[LISTED RECORDS — start]

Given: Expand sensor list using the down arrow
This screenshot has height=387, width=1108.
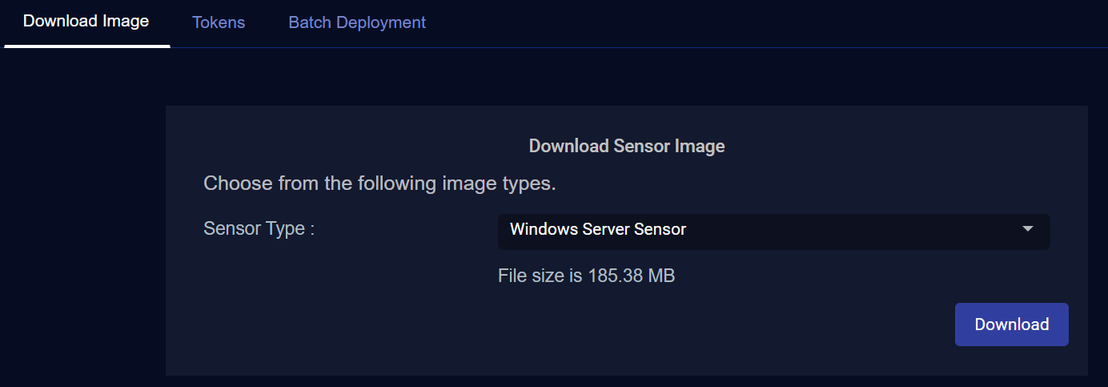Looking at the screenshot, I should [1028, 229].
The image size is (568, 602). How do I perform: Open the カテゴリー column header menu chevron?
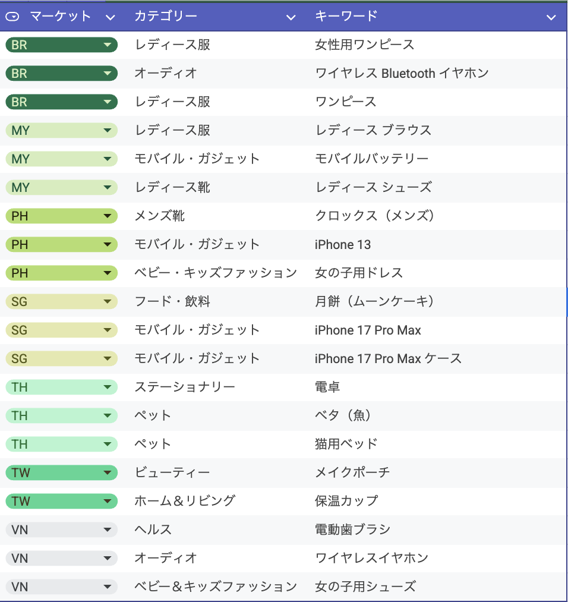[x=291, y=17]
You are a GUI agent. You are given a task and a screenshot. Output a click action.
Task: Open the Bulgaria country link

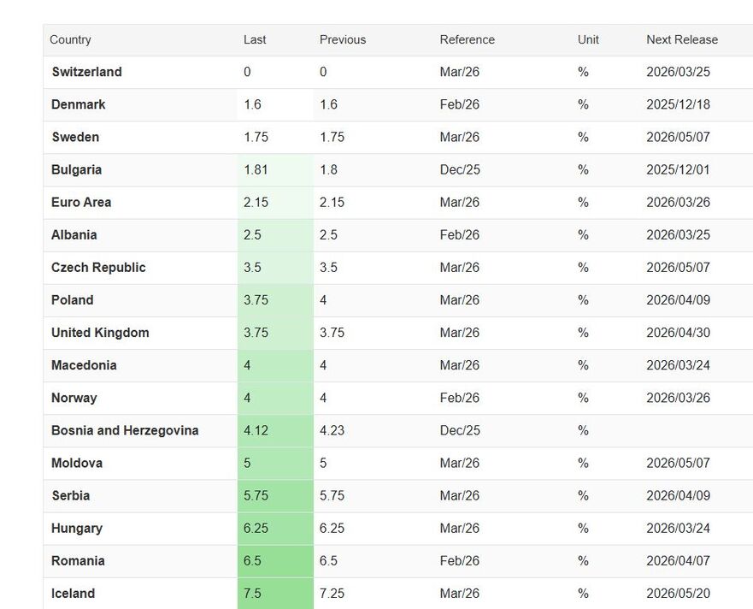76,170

[LISTED RECORDS — finish]
[LISTED RECORDS — start]

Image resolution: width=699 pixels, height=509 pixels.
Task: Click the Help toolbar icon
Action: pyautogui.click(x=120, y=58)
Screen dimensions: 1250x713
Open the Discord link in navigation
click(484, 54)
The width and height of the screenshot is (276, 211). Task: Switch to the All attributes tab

[LISTED RECORDS — finish]
[LISTED RECORDS — start]

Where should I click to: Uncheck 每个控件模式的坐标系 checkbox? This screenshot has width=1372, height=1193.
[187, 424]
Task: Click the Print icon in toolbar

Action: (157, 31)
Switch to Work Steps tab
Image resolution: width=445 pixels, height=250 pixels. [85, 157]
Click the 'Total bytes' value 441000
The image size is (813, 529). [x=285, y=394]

[LISTED RECORDS — finish]

INSTRUCTIONS TO FOLLOW >> Looking at the entries above, can you reproduce exactly the lines from the one that holds "Open the Discord link in navigation" through the one that holds "The width and", and only those?

THE COMPLETED TASK >>
Open the Discord link in navigation
click(484, 54)
The width and height of the screenshot is (276, 211). Task: Switch to the All attributes tab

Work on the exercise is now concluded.